The organization works because everyone is applying the same principle at their level. Each person managing their team, considering their scope, with that same discipline recursing down through every layer.
The reframe
At every level, the people who report to you are contributors. They’re just contributing different things:
- ICs contribute technical output, functional execution, tangible deliverables
- Managers contribute team capability, people development, coordinated execution
- Managers of Managers contribute organizational systems, functional strategy, leadership capacity
- Functional Leaders contribute cross-functional integration, organizational outcomes, strategic direction
You’re always managing contributors. The nature of their contribution changes, but your job remains the same: enable your contributors to contribute at their level.
And you yourself are a contributor to the level you report to. The manager contributes team capability to the manager of managers. The functional leader contributes cross-functional integration to the organizational leadership team. Everyone is simultaneously managing contributors below them and contributing to the level above them.

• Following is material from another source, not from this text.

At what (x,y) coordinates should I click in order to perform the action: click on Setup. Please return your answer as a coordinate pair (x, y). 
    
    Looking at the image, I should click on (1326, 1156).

You don’t stop being a contributor when you become a manager. You become a different kind of contributor. You don’t stop managing contributors. You manage contributors whose contribution is enabling other contributors. The grief isn’t “I’m no longer a contributor.” It’s “my form of contribution has changed.”
What we’re really asking
Becoming an organizational leader means surrendering decisive control and unilateral authority (the very capabilities that defined functional leadership excellence) and finding meaning in something maximally abstract: the quality of collective deliberation itself. You must derive satisfaction from outcomes you don’t fully control. You must feel competent at work that produces no tangible artifacts. You must find meaning in the deliberative process rather than in decisive action. Your contribution is the quality of your engagement with peers, an identity that only exists in relationship and can’t be fully controlled by any individual.
That’s grief work. Until we name it as such, we’ll keep promoting people into identity-destroying transitions without support, creating the organizational debt of broken relationships and toxic politics, then wondering why smart, capable leaders keep struggling with cross-functional collaboration.
Navigating these transitions requires yet another surrender of what made you successful, yet another grief process for what you’ve lost, and yet another discovery of meaning in increasing abstraction. All while everyone pretends it’s just learning new collaboration skills.